While there is no Gemara that discusses the issue of whether a person must pay with cash for a purchase, there are Rishonim who discuss the issue. The Beis Yosef (CM 101) cites a Ritvo (BM 45B) who rules that a person must pay for a purchase with cash since that is the tacit agreement between the seller and the buyer. (This is the explanation of the Ritvo that was given by the Sema (101, 10), Ketsos (101, 3) and others.) He states that this is similar to a hired worker who is entitled to be paid with money. Based on the Ritvo, the SA (101, 6) rules that one must pay cash for a purchase.
The Ketsos (101, 3) cites a Tosafos who rules that a person who bought a field on credit may repay his debt by returning the field to the seller if, due to later developments, retaining the field will result in a loss to the buyer. We note that in that case the later developments did not justify cancellation of the sale. Thus, the customer is allowed to pay for a purchase with an object in lieu of cash. This seems to run counter to the Ritvo and the ruling of the SA.

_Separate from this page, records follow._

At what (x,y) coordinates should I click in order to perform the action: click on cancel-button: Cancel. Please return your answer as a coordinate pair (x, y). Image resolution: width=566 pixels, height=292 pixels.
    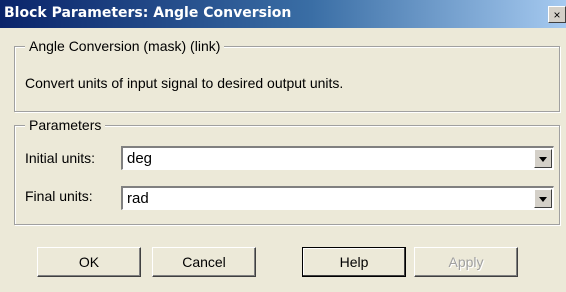
    Looking at the image, I should click on (204, 262). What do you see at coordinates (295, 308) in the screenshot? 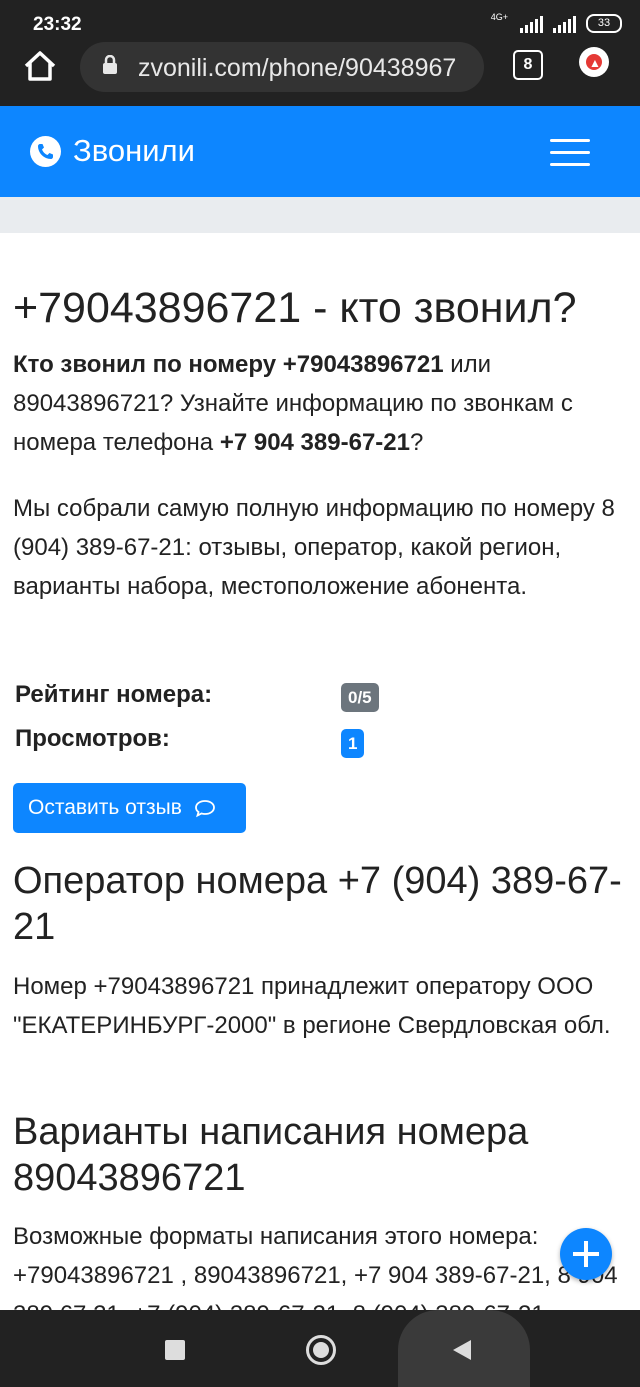
I see `page-title: +79043896721 - кто звонил?` at bounding box center [295, 308].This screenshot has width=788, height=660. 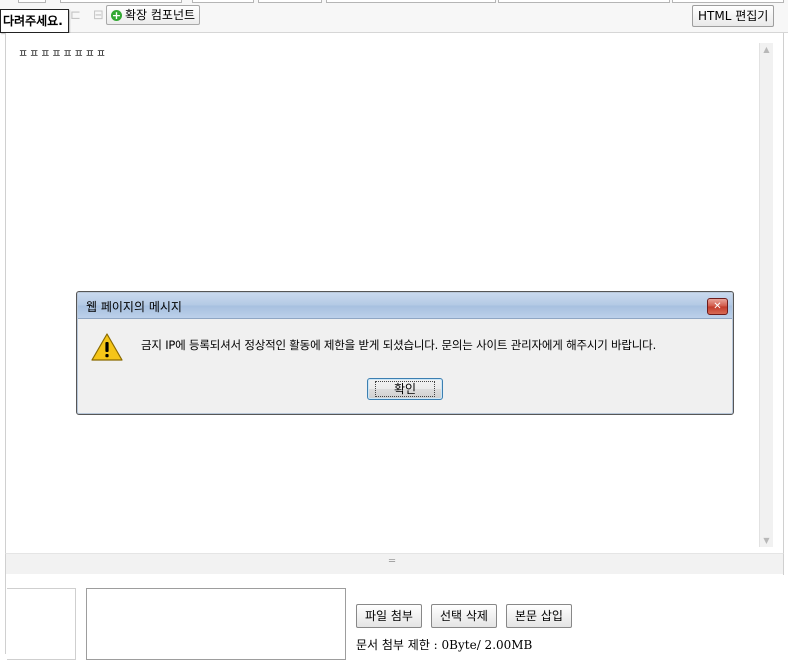 What do you see at coordinates (62, 54) in the screenshot?
I see `editor-text: ㅍㅍㅍㅍㅍㅍㅍㅍ` at bounding box center [62, 54].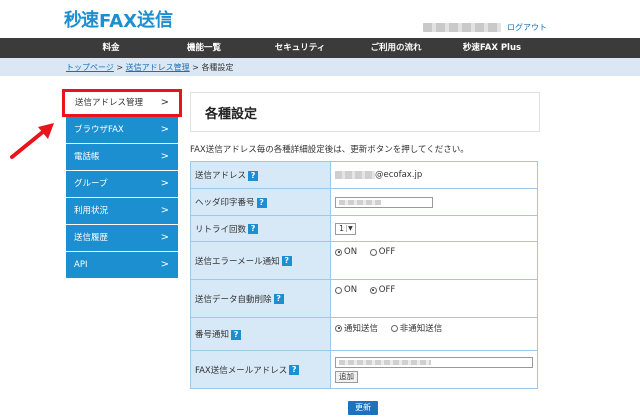 The height and width of the screenshot is (420, 640). I want to click on nav-item-security: セキュリティ, so click(300, 48).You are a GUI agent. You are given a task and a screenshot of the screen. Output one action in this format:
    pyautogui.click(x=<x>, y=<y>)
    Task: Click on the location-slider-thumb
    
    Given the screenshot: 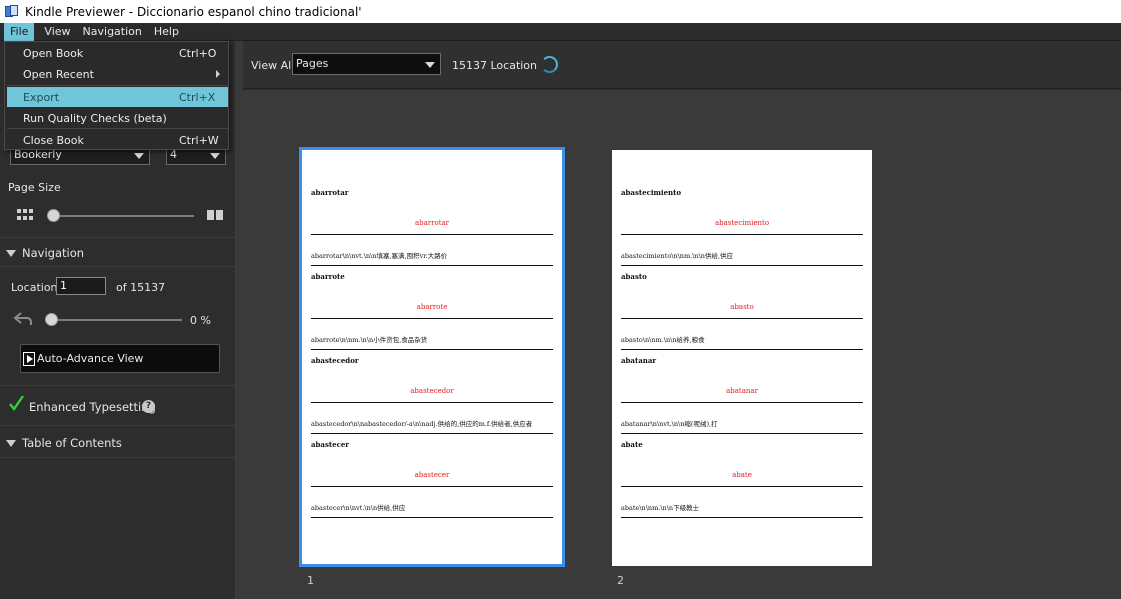 What is the action you would take?
    pyautogui.click(x=52, y=320)
    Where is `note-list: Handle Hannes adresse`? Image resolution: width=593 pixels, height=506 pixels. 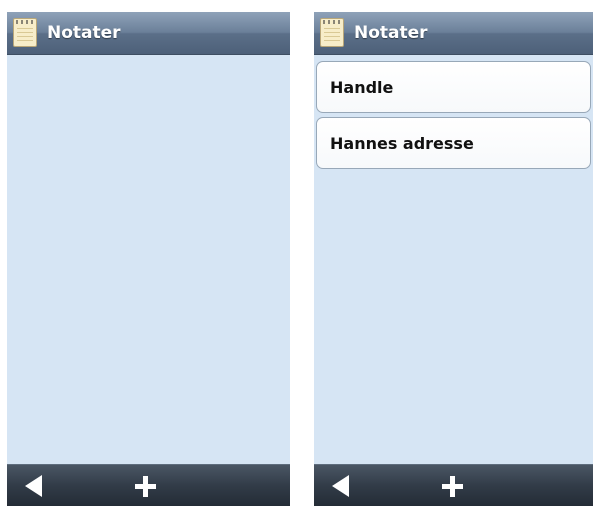
note-list: Handle Hannes adresse is located at coordinates (454, 116).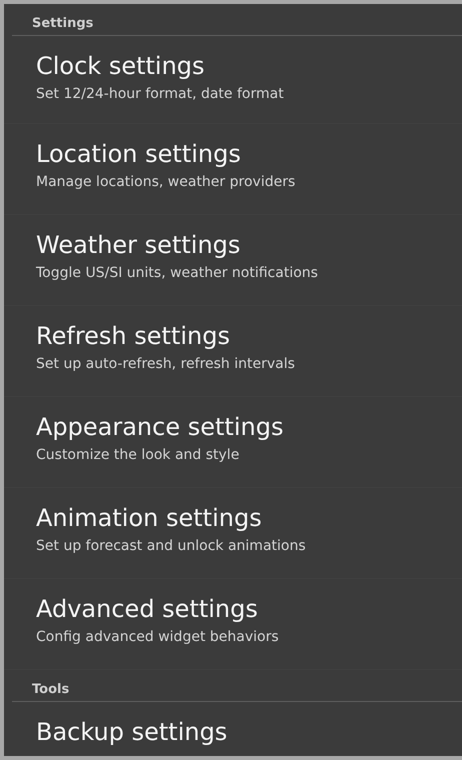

The Ketsos offers two approaches to reconcile the approach of Tosafos with the Ritvo and the SA. The approach that is preferred by the Ketsos is that since the money that was owed by the buyer was for the very field that he bought, the buyer is allowed to pay for his purchase with the very field he bought. According to this approach (See Meluey Choshen note 38) only if the customer doesn't have cash available, he may return the land he bought.
The other approach is that since due to subsequent developments the customer will suffer a loss if he fails to pay with the field he bought, we waive the usual requirement to pay with cash. According to this approach, even if he has cash available, the buyer can pay his debt with the field he bought since that is necessary in order to avoid a loss.
We note that all of the above is true only if we consider your taking the soda as a sale. However, since you were under the impression that the soda was free, you never agreed to buy the soda and the money that you owe is not for payment for a purchase but payment for the benefit you had from drinking the soda (nehene). Proof for this assertion can be brought from a ruling of the Terumas Hadeshen (1, 317) that is cited by SA (CM 246, 17) as explained by the Ketsos (246, 2).
In the case of the Terumas Hadeshen a couple was granted two years of free meals by the groom's future father-in-law as part of the girl's dowry. After the two years, the couple continued eating by the wife's father for another eight years. At that time the son-in-law and father-in-law had a serious dispute. The father-in-law sued his son-in-law for eight years of meals. The Terumas Hadeshen ruled that unless there was evidence that the father-in-law did not intend to charge, the son-in-law needed to pay.
Thus, even though the son-in-law believed he could eat for free, nonetheless, he was obligated to pay. The Ketsos proves that the requirement to pay was because the son-in-law derived benefit from the meals. Thus, we see that even though the father-in-law meant to sell the meals, since the son-in-law thought the meals were for free, he only needed to pay for the value of the benefits he had and not as a buyer.
Returning to your question, there are two reasons you were justified in acting as you did since you were unaware that the soda was for sale. First, since you never intended to buy the soda there was no tacit agreement between you and the seller to pay cash. Therefore, you can pay with a good since you are paying for your benefit. Second, even if we view your interaction as a purchase, since you would otherwise suffer a loss, you can pay back with the same type of soda.
We note that in any case you do not owe any money since the value of the soda you returned was the same as the soda that you took since we saw that the price charged by the hotel is the price for soda in the hotel.